Member of the Legislative Council of Western Australia
- In office 22 May 1977 – 21 May 1989
- Preceded by: Charles Abbey
- Succeeded by: None (seat abolished)
- Constituency: West Province

Personal details
- Born: 16 August 1933 Caulfield, Victoria, Australia
- Died: 8 July 2019 (aged 85)
- Party: Liberal

= Neil Oliver (politician) =

Australian politician (1933–2019)

Oscar Neil Blackburne Oliver ED (16 August 1933 – 8 July 2019) was an Australian politician who was a Liberal Party member of the Legislative Council of Western Australia from 1977 to 1989, representing West Province.

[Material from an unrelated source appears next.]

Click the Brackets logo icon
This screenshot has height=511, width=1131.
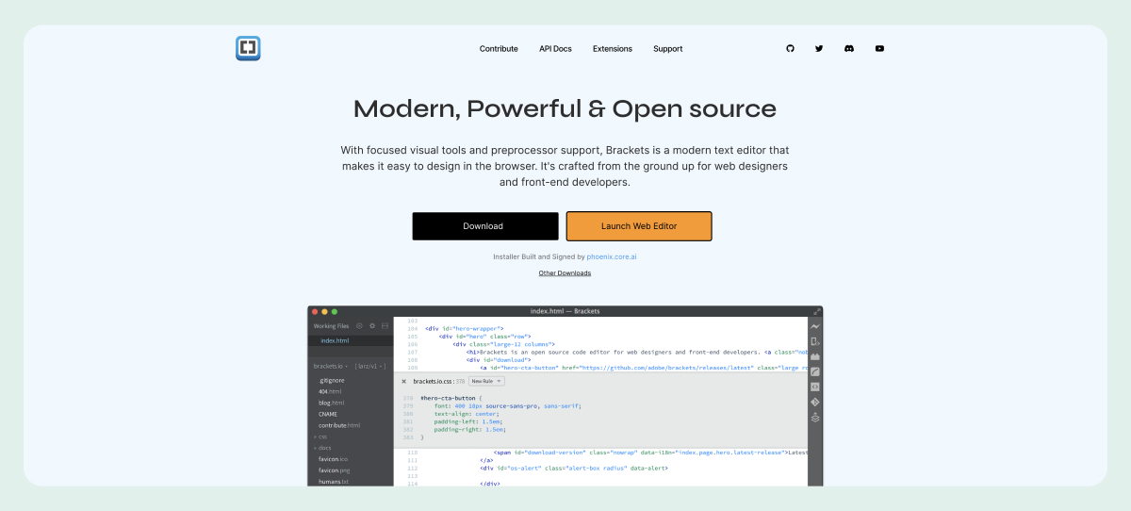(248, 48)
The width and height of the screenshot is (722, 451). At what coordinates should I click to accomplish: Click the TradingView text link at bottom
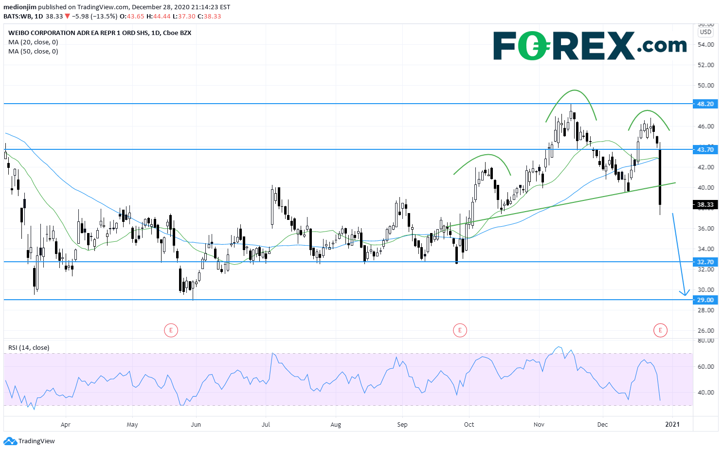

Oliver was born in Melbourne to Elizabeth Emily (née Little) and Oscar Oliver. He attended Caulfield Grammar School before going on to the Royal Melbourne Institute of Technology, graduating with a diploma in wool technology. Oliver was an officer cadet of the Australian Army from 1952 to 1954, and then served in the Citizen Military Forces (now the Australian Army Reserve) from 1954 to 1977; reaching the rank of lieutenant-colonel and receiving the Efficiency Decoration. He saw active service twice, in the Malayan Emergency and the Vietnam War. Outside of the military, Oliver worked as a wool broker in Victoria and New Zealand before moving to Western Australia in 1963. He entered parliament at the 1977 state election, and was re-elected at the 1983 election. Oliver attempted to transfer to the Legislative Assembly at the 1989 election, winning Liberal preselection for the seat of Swan Hills. However, he was narrowly defeated by Labor's Gavan Troy (a minister in the Dowding government), who polled 51.5 percent of the two-party-preferred vote.